Given all of this, many of us are asking, “Why on earth is this happening? Why the heck aren’t the vaccines doing more to ensure that I don’t pick up this damn virus?”
As science writer Apoorva Mandavilli outlines in The New York Times, breakthrough infections happen for a number of reasons, and the Delta variant is making them more likely mostly because it’s just so much more infectious. Delta is two times as transmissible as original strains of COVID, and people who are infected have 1000 times more virus in their body.
That means that when a vaccinated person is exposed to Delta, their body has a much bigger job ahead to fight off the virus. Their immune system is primed to do so because of the vaccine—it’s just a tougher job, and the virus is more able to take hold.
As Mandavilli explains, “A vaccinated person exposed to a low dose of the coronavirus may never become infected, or not noticeably so. A vaccinated person exposed to extremely high viral loads of the Delta variant is more likely to find his or her immune defenses overwhelmed.”
When that happens, infection might take place.
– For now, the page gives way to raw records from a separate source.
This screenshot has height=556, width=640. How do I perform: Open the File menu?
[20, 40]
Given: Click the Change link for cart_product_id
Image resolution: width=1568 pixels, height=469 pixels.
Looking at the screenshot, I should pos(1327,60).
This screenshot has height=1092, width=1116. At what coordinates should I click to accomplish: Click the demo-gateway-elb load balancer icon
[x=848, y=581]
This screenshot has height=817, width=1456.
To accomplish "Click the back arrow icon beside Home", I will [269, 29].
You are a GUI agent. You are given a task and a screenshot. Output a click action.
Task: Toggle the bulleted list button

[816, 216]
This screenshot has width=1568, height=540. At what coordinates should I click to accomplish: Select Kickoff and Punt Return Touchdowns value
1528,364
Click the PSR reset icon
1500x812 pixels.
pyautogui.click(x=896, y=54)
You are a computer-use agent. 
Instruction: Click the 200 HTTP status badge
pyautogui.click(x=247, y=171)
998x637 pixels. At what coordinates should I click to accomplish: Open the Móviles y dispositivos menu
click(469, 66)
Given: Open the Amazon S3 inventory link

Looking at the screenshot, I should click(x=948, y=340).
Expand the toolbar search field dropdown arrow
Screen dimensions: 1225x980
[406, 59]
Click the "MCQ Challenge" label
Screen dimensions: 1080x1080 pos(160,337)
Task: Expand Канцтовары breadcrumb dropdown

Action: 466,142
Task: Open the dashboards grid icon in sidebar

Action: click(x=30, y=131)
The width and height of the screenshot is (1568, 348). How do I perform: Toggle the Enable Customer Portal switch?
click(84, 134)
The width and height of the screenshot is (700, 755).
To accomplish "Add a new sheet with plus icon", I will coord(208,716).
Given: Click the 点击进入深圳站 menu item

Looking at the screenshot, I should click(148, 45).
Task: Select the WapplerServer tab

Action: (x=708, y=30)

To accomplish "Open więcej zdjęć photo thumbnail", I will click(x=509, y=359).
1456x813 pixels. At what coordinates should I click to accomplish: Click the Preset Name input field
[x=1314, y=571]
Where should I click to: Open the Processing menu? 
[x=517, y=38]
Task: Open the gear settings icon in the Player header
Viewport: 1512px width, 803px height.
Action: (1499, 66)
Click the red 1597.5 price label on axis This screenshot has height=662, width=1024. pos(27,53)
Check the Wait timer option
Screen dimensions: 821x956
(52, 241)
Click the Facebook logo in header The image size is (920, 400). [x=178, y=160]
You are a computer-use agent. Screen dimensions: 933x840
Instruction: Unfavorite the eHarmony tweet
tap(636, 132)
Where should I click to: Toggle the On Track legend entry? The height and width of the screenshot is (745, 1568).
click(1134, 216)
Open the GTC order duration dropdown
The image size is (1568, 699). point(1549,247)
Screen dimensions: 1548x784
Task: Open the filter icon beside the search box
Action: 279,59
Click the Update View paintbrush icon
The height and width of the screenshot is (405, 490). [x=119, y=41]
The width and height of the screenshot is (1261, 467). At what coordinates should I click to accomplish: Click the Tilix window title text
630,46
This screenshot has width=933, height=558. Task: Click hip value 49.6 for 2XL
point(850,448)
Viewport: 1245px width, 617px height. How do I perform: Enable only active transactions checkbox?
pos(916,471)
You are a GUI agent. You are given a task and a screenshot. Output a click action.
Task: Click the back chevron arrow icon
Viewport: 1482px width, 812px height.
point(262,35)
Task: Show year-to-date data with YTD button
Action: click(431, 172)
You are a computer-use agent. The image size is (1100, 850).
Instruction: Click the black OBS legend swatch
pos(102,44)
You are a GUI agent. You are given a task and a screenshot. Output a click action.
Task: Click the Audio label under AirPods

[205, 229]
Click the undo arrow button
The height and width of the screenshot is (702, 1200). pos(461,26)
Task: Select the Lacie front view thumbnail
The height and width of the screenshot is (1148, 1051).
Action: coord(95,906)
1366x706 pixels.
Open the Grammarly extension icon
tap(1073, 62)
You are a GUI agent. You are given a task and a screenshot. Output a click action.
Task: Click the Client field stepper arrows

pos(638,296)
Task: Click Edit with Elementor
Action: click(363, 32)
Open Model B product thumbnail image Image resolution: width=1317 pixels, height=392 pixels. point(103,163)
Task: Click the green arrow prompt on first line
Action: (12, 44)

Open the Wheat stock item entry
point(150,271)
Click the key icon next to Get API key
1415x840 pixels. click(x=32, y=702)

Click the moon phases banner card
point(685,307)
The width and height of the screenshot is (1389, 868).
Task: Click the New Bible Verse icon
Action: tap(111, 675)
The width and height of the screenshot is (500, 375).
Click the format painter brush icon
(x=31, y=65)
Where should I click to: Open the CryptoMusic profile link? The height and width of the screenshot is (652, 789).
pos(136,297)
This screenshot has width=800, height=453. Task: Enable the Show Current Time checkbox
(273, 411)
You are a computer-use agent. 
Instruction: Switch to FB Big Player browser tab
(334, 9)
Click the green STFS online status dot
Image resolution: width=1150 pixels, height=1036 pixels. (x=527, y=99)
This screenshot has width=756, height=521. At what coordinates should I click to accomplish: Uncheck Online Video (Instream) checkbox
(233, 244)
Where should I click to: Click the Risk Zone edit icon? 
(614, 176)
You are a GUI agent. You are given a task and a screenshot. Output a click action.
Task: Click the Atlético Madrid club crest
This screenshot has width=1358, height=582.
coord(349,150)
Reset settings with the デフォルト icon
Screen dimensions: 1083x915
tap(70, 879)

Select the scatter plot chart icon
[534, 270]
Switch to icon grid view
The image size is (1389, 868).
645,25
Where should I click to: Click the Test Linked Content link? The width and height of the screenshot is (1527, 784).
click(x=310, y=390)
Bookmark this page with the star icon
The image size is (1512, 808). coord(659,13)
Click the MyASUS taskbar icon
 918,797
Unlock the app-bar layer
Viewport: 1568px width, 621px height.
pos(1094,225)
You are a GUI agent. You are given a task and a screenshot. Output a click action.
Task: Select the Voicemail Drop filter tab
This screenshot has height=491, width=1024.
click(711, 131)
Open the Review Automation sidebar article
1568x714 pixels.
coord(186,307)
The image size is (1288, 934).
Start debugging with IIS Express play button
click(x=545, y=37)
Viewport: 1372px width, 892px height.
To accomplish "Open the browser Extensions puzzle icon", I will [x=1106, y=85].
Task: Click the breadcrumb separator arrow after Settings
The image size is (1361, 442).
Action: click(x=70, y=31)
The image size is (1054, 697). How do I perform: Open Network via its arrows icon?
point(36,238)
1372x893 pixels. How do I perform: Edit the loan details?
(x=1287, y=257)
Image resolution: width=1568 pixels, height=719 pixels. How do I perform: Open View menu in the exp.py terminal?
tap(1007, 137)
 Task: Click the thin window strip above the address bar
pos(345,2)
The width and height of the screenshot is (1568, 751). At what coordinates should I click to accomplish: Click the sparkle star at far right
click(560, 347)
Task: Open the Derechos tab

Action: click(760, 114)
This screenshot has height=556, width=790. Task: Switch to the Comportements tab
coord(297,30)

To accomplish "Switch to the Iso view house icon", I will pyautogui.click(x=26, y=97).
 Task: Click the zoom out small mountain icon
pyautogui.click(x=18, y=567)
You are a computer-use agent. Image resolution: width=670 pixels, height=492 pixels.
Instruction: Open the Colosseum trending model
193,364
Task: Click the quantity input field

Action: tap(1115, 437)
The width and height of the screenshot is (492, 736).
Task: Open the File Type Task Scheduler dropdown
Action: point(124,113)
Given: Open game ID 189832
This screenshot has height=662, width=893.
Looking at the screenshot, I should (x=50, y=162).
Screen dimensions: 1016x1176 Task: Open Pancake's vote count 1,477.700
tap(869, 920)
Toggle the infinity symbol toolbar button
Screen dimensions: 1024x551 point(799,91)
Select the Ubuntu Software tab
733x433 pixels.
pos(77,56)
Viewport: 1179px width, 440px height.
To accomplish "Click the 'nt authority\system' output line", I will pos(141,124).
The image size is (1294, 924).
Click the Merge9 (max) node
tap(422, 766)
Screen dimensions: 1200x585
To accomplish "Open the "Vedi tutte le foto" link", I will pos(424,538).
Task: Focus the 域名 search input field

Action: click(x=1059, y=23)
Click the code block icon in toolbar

But because your immune system knows what’s up when it comes to COVID, you are much more likely to clear the bug out of your system faster, and with fewer awful symptoms.
Yes, you can get COVID-19 after being vaccinated. But it's different from getting COVID-19 as an unvaccinated person: Your body is equipped with defenses it didn't have before.
A breakthrough does NOT put your body back at its immunological square one.https://t.co/X5HRoTm53C
— Katherine J. Wu, Ph.D. (@KatherineJWu) July 26, 2021
In light of all that’s going on, many public health experts are urging even fully vaccinated folks to go back to taking precautions, including masking up indoors again. Vaccines still are amazing and miraculous but with so much highly transmissible virus circulating, taking a “layered” approach to protection is starting to make the most sense, as Andy Slavitt explains.
I personally never stopped masking indoors, because I have a child at home who is too young to be vaccinated, and I want to do everything in my power to ensure that I don’t accidentally bring an infection home to him. Now that the chances of me getting a breakthrough infection have increased, I’m being more diligent than ever.
And of course, as Dr. Leana Wen points out, part of the problem is that so much of our country is still not vaccinated. So when you have both a much more highly contagious variant, and many unvaccinated people getting infected with it, you are just going to have more virus circulating, increasing the likelihood that vaccinated people will catch it.
It is both true that vaccines are highly effective AND that breakthrough infections happen. Actually, the risk of breakthrough infections underscores why the vaccinated SHOULD care if we are surrounded by unvaccinated people: The choices of some impact everyone’s health. pic.twitter.com/U0T3QrHbyq
— Leana Wen, M.D. (@DrLeanaWen) July 24, 2021
This underlines the point, yet again, that this pandemic is a group project. It’s not just about individual protection: the vaccines hold up best if large swaths of the population are vaccinated. Delta is proving that we are just not there yet.
So can y’all unvaccinated folks hurry up and get vaccinated so those of who did the right thing don’t have to continue shouldering the burden of all this? Pretty please? Asking on behalf of America.